Les sans-castes, songea-t-il, en voyant ces pauvres hères terrifiés s'éloigner autour de lui et sa "bande" de potes les templiers, n'étaient jamais que des reclus détestés moins des dieux que des citoyens. Enfin, pour ceux qui connaissaient leur existence, bien sûr. Lesquels imaginaient, dans leur grande mansuétude, qu'ils n'étaient jamais qu'une poignée de vauriens habitants de modestes barraques en haut du mur dentelé.

 Ces imbéciles croyaient ce qu'ils voulaient bien croire et se contentaient d'envoyer les blanches troupes templières pour s'occuper de ce qu'ils ne voulaient pas connaître. Résultat : tout ce qu'il se passait ici ne revenait jamais aux oreilles des dirigeants et restait entre les mains des temples.

Le vieux chef de troupes – qu'importe comment ils appelaient son grade – au teint plus blanc que sa livrée, poursuivit sa pénible allocution. Raul en était déjà fatigué.

— Un mystère, répéta le missionnaire en tentant de se tenir à son niveau. Quelque chose qu’on n’a jamais vu. Ils n'ont même pas les moyens de fabriquer ce genre d'objets.
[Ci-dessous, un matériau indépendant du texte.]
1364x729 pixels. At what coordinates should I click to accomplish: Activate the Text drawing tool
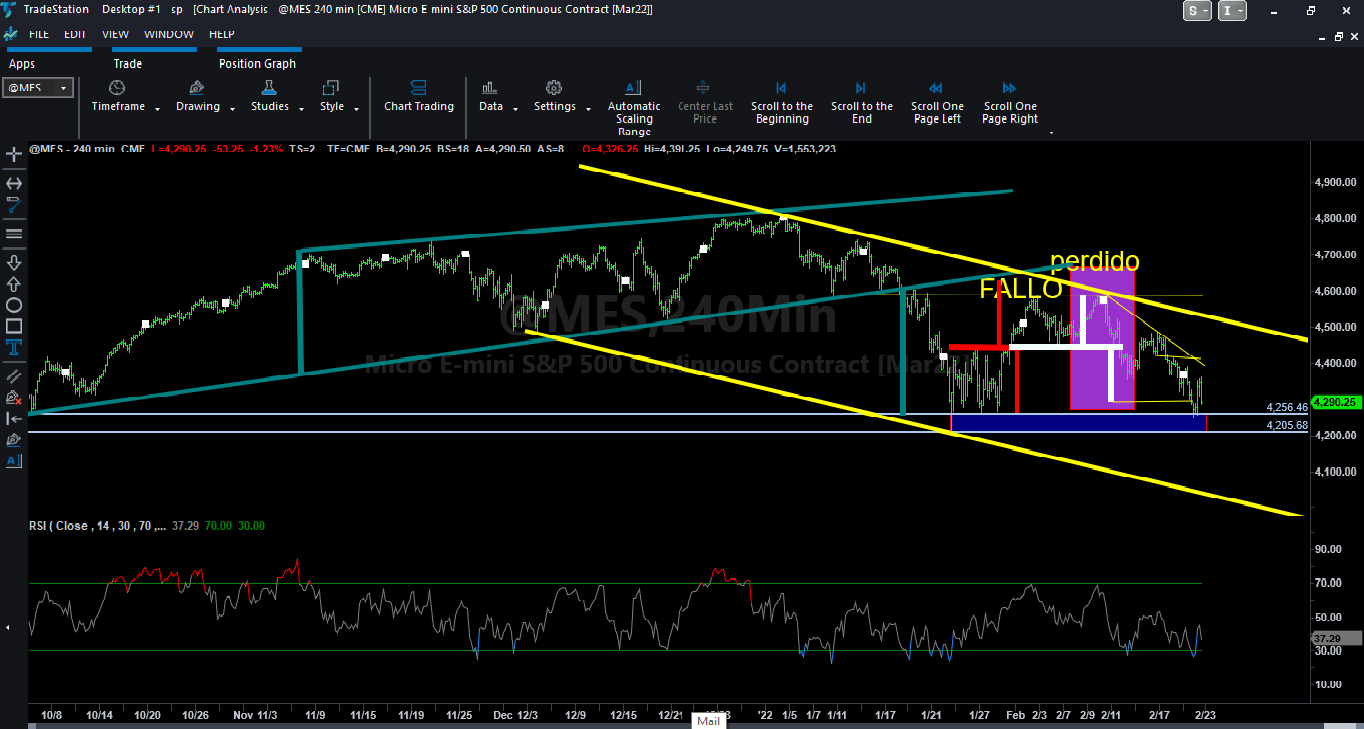coord(14,348)
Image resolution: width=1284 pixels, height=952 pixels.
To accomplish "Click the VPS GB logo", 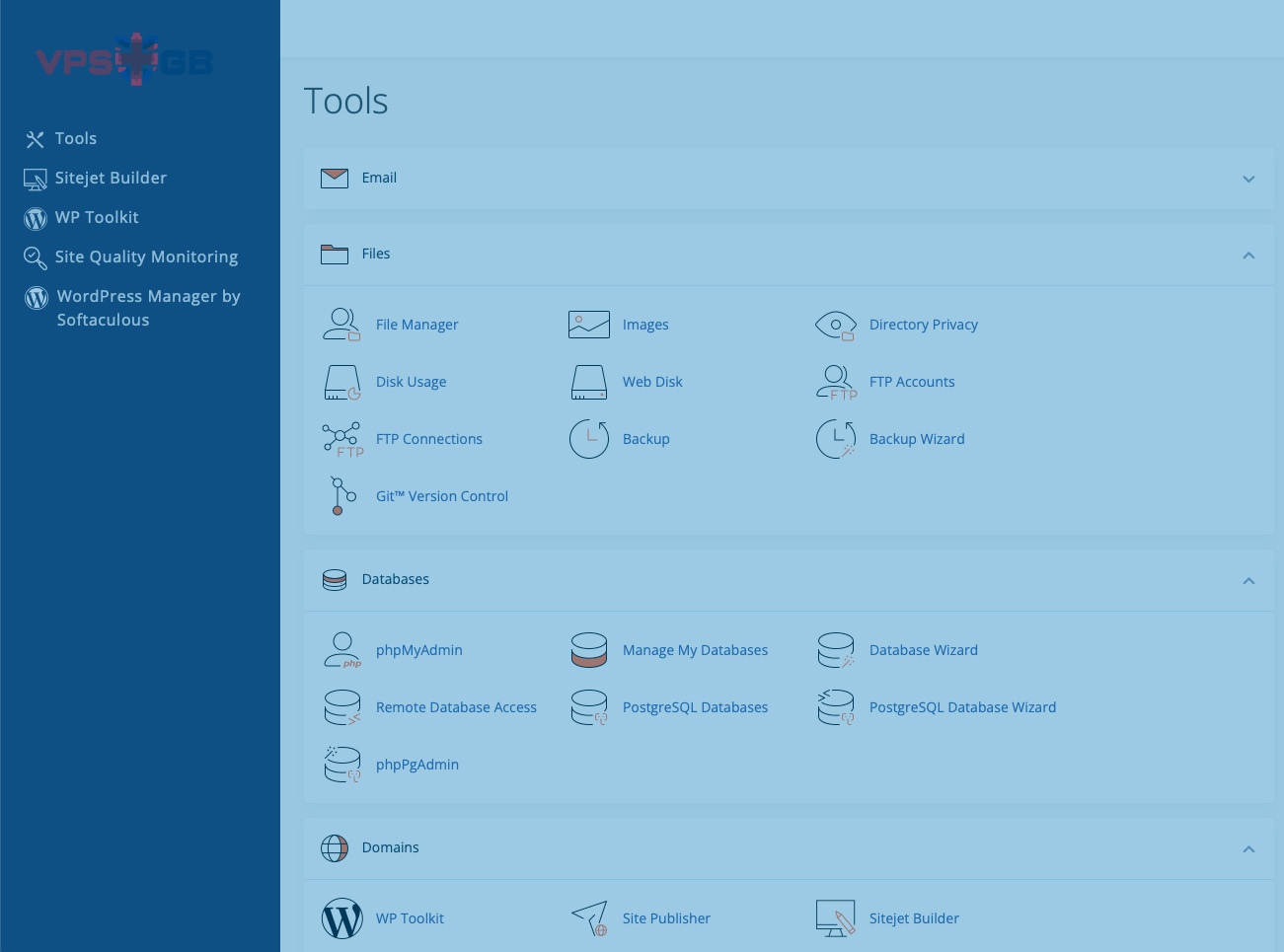I will 125,61.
 Sous-estimer, toujours sous-estimer. Raul constatait que ces cul-bénis de Ter faisaient décidément le même genre d'erreur que ses frères Aers. Quand on ne s'intéresse pas aux choses, on est toujours étonné de découvrir ce qu'elles cachent.

 Il traçait sa route sur les ponts des bambous branlants devant mille regards apeurés. Une poignée, tu parles ! Ils étaient des légions des miséreux tapis au ban de la Cité, la vraie. Des armées, méprisées ; pires, ignorées ! Des sans-incarnats, disait-on dans les hautes strates, des déchets à garder au bord du monde en espérant qu'en ne les voyant pas ils cesseraient d'exister.
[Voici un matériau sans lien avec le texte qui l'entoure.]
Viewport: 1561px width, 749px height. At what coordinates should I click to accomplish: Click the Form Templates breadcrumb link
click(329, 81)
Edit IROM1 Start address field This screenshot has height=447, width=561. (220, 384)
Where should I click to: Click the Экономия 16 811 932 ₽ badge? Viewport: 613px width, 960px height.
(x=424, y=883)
— Taisez-vous, templier, et laissez-moi en juger par moi-même, l'invectiva-t-il en s'avançant sur une nouvelle plateforme qui semblait prête à se ruer vers les profondeurs en les emportant. C'est long, on y est bientôt ?
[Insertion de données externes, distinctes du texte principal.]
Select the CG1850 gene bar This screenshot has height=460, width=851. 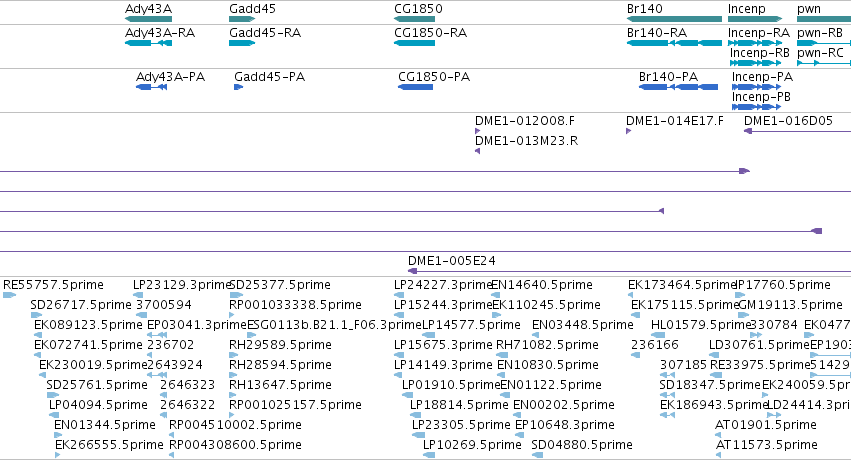415,19
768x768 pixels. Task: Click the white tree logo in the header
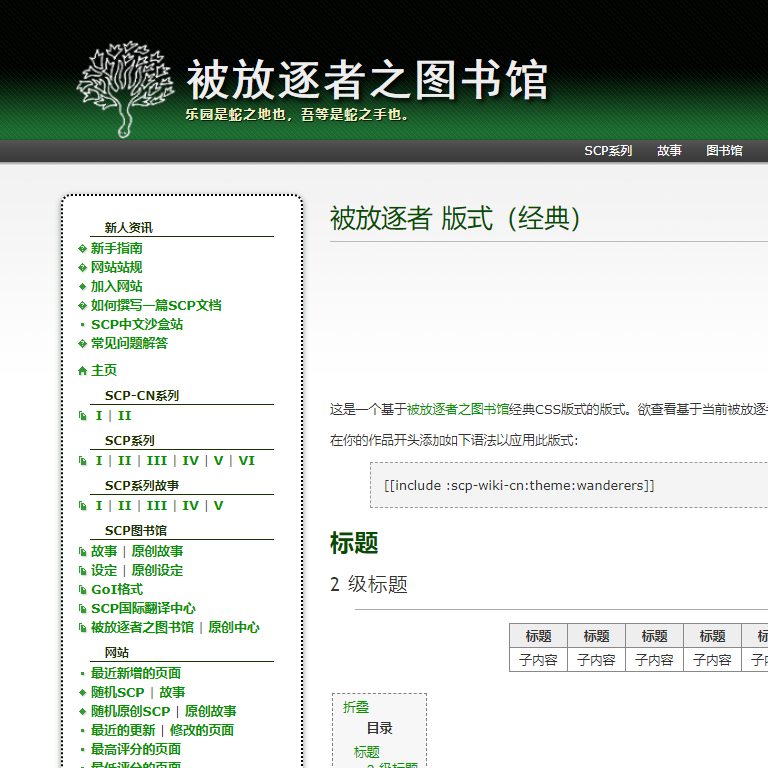coord(119,88)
— On est à une portée de l'enterrain, élucide, se rengorgea le templier.

— Je me demande bien à quoi sert votre mission... Regardez dans quoi ils vivent !

— Sans offense, l´élucide vient de la Cité, fit le Ter en tentant de masquer son agacement. S'il demeurait ici, il pourrait constater à quel point ces êtres préfèrent insulter notre Terre en s'y nichant.

— Vous devez prendre soin de ce que vous reprouvez, templier. C'est un peu absurde, non ? plaisanta Raul. Ça ressemble presque à un coup d'Ironie !

— Quand nous y serons, l´interrompit le missionnaire, coupant court à la conversation. Deux inspirés accompagnerons l'élucide pour protéger son incarnat – et le leur – de la damnation. Mais leurs prières ne pourront pas le couvrir au-delà d'une seule clepsydre.

— Une seule cleps pour mener un interrogatoire, vous vous foutez de moi ? claqua-t-il en faisant signe à deux sans-castes paumés de s'écarter de leur route - être trop nombreux sur ce genre de susplace promettait la décroche à coup sûr. Foutez le camp de là, vous !

 Les deux s'écartèrent fissa, totalement pris au dépourvus de voir des templiers en plus d'un Aers – espèce rare sous ces terres – débouler aussi profondément dans leur monde.

— Une clepsydre avant que l'incarnat de l'élucide ne commence à se déliter, c'est la durée que nous avons constatée.

Restez dans un trou trop longtemps et votre conscience se dévisse ? L'hypocrisie n'avait donc pas de limite ?

— Ces gens vivent dans la Terre, ils ont l'air d'aller bien, malgré leurs gueules de travers, grinça Raul en plissant le nez à cause des relents fétides débordant de la hutte suspendue qu'ils longeaient.

— Nulle corruption ne frappe ceux qui naissent corrompus, ô élucide, fit le templier, l'air pincé, en conjurant la Terre d'un index dressé.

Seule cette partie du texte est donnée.